Lots of investors who had entered the mid-caps seven-eight months before are not seeing any major appreciation. Cash shares have, in fact, fallen by as much as 50-60%. So, investors are stuck, despite the Sensex scaling new peaks every week.
In the past six months, the Sensex has risen by over 3,400 points, or close to 45%. What has done the market a lot of good is the way the finance minister has assuaged worries whenever there has been a sharp fall. For instance, when the Sensex fell over 200 points over two sessions in the second week of March, the minister immediately stated it was a correction and there was nothing to worry. Foreign institutional investors (FIIs) had sold close to Rs 4,700 crore in the derivatives segment in those two days.
The Indian markets have seen two big tests in recent times. One relates to the drastic fall in the index when the United Progressive Alliance (UPA) government came to power in May 2004. The second test came when the markets fell in October, with the Sensex at 7,600. The markets withstood both the tests.

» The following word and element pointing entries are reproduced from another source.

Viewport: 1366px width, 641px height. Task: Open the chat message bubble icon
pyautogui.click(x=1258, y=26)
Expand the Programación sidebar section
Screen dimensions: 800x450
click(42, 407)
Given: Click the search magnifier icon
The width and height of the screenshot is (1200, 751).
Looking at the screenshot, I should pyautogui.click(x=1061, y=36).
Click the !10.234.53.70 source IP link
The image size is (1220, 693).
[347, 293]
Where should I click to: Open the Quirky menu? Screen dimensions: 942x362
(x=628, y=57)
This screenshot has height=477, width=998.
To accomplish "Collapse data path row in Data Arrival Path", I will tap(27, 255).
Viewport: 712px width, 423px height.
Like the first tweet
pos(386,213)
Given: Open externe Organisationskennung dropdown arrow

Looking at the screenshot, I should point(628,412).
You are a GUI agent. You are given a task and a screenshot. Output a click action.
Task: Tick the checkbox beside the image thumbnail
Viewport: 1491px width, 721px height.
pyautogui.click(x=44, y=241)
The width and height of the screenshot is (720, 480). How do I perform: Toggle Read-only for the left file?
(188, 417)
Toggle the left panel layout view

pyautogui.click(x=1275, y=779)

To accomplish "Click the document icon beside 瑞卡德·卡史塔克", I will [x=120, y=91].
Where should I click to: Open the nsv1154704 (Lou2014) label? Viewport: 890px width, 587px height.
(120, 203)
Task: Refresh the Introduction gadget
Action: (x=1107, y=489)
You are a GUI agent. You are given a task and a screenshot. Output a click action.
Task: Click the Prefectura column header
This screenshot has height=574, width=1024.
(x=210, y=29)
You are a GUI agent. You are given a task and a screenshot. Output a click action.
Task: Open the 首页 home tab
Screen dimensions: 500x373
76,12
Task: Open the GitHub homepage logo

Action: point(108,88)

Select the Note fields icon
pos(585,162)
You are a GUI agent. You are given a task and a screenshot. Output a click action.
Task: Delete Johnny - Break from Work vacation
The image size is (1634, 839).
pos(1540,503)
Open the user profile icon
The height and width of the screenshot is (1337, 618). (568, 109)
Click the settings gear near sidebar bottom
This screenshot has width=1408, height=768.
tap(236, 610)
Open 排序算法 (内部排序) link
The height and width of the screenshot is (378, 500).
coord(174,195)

The current price in-creases look sustainable. Obviously, one is not going to see any major correction in March. This is apparent from the fund flows, both domestic financial institutions like mutual funds and foreign institutional funds. If FIIs get more funds on a net basis, prices will certainly rise. Every new foreign institutional investor entering the Indian market will contribute to a rise in the index.
But, yes, people are now more defensive with their portfolios. They are far more alert. One has to get back to stop-loss (orders) in such a market. And retail investors are not really participating in the equity markets any more. The FIIs, too, are looking at relatively large cap stocks. They see a lot of promise in capital goods, infrastructure, etc, which are long-term bets.